* _The request_
Give a two-sentence summary of the vacuumdb mailing-list reply below.

* _Source passage_
--- begin ---
Re: [HACKERS] TODO : Allow parallel cores to be used by vacuumdb [ WIP ]

2014-06-23 Thread Jeff Janes
On Monday, June 23, 2014, Dilip kumar  wrote:

> On 24 June 2014 03:31, Jeff Wrote,
>
> > >  Attached the latest updated patch
> > >  1. Rebased the patch to current GIT head.
> > >  2. Doc is updated.
> > >  3. Supported parallel execution for all db option also.
> >
> > This patch needs to be rebased after the analyze-in-stages patch,
> > c92c3d50d7fbe7391b5fc864b44434.
>
> Thank you for giving your attention to this, I will rebase this..
>
> > Although that patch still needs to some work itself, despite being
> > committed, as still loops over the stages for each db, rather than the
> > dbs for each stage.
>
> If I understood your comment properly, Here you mean to say that
> In vacuum_all_databases instead to running all DB's in parallel, we are
> running db by db in parallel?
>

I mean that the other commit, the one conflicting with your patch, is still
not finished.  It probably would not have been committed if we realized the
problem at the time.  That other patch runs analyze in stages at different
settings of default_statistics_target, but it has the loops in the wrong
order, so it analyzes one database in all three stages, then moves to the
next database.  I think that these two changes are going to interact with
each other.  But I can't predict right now what that interaction will look
like.   So it is hard for me to evaluate your patch, until the other one is
resolved.

Normally I would evaluate your patch in isolation, but since the
conflicting patch is already committed (and is in the 9.4 branch) that
would probably not be very useful in this case.
--- end ---
* _Supplied entries_
--- begin ---
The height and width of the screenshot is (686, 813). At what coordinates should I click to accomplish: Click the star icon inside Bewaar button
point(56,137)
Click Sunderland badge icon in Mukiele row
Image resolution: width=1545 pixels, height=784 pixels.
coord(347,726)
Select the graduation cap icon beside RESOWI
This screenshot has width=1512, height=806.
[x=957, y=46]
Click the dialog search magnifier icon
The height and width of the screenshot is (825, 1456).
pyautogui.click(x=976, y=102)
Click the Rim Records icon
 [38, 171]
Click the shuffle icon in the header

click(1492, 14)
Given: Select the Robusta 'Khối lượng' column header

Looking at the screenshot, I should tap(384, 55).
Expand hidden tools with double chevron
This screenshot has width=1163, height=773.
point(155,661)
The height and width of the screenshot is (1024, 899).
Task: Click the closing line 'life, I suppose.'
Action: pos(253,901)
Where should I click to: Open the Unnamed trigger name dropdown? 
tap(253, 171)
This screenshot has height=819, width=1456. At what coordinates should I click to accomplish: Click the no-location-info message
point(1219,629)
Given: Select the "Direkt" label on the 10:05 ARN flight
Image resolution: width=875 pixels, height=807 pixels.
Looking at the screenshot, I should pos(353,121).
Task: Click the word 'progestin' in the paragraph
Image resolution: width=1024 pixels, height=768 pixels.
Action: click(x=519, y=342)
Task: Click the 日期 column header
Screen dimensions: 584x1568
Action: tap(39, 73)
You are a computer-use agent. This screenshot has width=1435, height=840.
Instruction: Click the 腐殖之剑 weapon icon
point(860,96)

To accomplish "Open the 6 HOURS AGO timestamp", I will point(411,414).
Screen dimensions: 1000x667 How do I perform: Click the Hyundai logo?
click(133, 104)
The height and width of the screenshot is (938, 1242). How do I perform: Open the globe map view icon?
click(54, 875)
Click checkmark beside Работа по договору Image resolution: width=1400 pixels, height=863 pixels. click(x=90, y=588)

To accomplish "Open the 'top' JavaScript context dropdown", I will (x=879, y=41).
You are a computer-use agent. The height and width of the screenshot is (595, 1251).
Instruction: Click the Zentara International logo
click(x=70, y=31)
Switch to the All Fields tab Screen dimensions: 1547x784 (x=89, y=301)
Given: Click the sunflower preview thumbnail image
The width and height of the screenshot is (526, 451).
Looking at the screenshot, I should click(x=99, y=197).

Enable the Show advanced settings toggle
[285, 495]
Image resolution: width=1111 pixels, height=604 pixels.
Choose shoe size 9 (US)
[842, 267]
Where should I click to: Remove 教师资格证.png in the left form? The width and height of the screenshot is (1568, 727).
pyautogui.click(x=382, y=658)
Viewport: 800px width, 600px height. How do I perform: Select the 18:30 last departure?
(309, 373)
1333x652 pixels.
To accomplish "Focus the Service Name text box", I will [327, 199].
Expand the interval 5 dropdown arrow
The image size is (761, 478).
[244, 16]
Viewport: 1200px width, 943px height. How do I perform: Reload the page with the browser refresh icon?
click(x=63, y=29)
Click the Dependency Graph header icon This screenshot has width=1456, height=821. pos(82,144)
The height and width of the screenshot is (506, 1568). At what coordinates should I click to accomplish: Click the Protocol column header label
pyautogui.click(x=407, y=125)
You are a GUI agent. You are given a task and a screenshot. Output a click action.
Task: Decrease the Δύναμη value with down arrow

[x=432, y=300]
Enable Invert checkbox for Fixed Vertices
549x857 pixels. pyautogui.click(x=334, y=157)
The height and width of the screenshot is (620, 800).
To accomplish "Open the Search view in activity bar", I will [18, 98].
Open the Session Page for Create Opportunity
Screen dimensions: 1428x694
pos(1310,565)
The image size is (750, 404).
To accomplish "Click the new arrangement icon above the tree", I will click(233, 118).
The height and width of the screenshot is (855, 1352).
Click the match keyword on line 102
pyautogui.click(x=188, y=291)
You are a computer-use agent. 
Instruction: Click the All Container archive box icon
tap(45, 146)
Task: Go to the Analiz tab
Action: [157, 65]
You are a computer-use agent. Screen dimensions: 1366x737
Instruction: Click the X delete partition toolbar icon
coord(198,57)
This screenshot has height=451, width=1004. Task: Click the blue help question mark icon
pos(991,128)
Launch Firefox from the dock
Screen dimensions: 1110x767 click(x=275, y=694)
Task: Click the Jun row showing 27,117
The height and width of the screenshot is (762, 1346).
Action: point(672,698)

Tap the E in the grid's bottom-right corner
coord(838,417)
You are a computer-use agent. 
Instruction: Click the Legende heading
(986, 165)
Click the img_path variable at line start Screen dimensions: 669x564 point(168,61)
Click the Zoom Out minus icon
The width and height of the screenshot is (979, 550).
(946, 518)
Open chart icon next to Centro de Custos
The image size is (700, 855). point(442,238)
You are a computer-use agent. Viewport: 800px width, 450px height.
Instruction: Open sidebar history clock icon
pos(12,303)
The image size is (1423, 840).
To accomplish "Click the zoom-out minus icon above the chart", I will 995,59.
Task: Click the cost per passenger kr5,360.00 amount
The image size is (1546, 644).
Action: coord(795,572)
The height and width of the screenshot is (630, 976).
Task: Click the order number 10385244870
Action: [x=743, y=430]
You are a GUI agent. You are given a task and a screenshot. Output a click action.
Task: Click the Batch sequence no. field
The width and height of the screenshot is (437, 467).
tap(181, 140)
--- end ---
* _Right answer_
Jeff Janes says Dilip kumar's patch for parallel vacuumdb must be rebased after the analyze-in-stages patch, which was committed but is still unfinished because its loops run in the wrong order, analyzing one database in all three stages before moving to the next. Because the two changes will likely interact in ways that can't yet be predicted, Jeff Janes finds the patch hard to evaluate until the other one is resolved, and judging it in isolation would not be very useful since the conflicting patch is already in the 9.4 branch.